FYI, you can dispense with the tidy-up by adding "1" in your pre-pend phrase
and moving the AND to the front of your query. Such as:
$sql_text .= " AND column1 LIKE '%$s_a[$s_a_i]%' OR column2 LIKE
'%$s_a[$S_a_i]%' ";
Then pre-pend with:
$sql_text = "SELECT id, columnx, columny FROM sometable WHERE 1" .
$sql_text;
This will save a few milli-seconds because PHP will not have to execute the
"substr($sql_text, 0, strlen($sql_text)-4)" functionality.
-Original Message-
From: Dave Watkinson [mailto:[EMAIL PROTECTED]]
Sent: Tuesday, September 18, 2001 5:26 AM
To: PHP-DB List (E-mail)
Subject: [PHP-DB] Help Please! Complex AND OR LIKE queries MySQL/PHP
Hi everyone
I need to write a small search script for our admin site (and eventually
for the "outsiders" too!). There's a text box where the user types in
what they're searching for.

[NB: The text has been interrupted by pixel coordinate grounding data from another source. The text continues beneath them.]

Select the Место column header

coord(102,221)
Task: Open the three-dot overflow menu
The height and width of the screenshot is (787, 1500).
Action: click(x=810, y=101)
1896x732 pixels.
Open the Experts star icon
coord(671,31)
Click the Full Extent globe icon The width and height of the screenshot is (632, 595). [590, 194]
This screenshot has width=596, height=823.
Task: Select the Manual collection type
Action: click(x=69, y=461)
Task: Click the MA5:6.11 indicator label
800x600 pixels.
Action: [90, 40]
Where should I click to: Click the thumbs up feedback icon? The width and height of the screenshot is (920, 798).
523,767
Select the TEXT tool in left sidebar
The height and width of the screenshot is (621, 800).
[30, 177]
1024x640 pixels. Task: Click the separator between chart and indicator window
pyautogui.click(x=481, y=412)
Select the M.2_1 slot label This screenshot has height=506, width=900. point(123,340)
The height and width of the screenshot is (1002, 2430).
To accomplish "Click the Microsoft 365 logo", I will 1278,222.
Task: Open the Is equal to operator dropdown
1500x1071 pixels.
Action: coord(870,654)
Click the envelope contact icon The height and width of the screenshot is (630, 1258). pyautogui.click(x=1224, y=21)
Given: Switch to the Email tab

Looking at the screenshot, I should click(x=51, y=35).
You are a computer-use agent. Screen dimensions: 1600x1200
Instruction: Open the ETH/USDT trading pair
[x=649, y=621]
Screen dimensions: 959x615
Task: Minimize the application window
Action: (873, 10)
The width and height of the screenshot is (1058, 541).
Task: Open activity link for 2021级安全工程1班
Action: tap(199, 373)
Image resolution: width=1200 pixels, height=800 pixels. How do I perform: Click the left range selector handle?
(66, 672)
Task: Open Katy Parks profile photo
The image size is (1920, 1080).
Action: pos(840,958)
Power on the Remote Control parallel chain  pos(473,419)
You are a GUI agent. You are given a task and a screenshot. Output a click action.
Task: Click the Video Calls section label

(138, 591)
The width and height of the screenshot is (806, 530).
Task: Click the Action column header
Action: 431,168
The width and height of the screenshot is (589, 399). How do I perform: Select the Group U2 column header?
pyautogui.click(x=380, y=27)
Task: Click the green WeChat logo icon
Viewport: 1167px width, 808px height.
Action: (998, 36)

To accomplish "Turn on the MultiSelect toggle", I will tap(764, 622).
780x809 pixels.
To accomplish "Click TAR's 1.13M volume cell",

It's easy enough to parse their string into
an array and create the query from it, for example
$s_a = explode(" ", $user_input);
for ($s_a_i=0; $s_a_i<= sizeof($s_a); $s_a_i++) {
$sql_text .= " column1 LIKE '%$s_a[$s_a_i]%' OR column2 LIKE
'%$s_a[$S_a_i]%' AND ";
}
and then tidy it up by adding
//remove trailing AND
$sql_text = substr($sql_text, 0, strlen($sql_text)-4);
//prepend start of sql command
$sql_text = "SELECT id, columnx, columny FROM sometable WHERE " .
$sql_text;
and then running the query.
However, what I need to be able to do is detect if people have typed in
the words AND OR or NOT and handle them appropriately, also remembering
that I'll be searching TWO columns in the table every time.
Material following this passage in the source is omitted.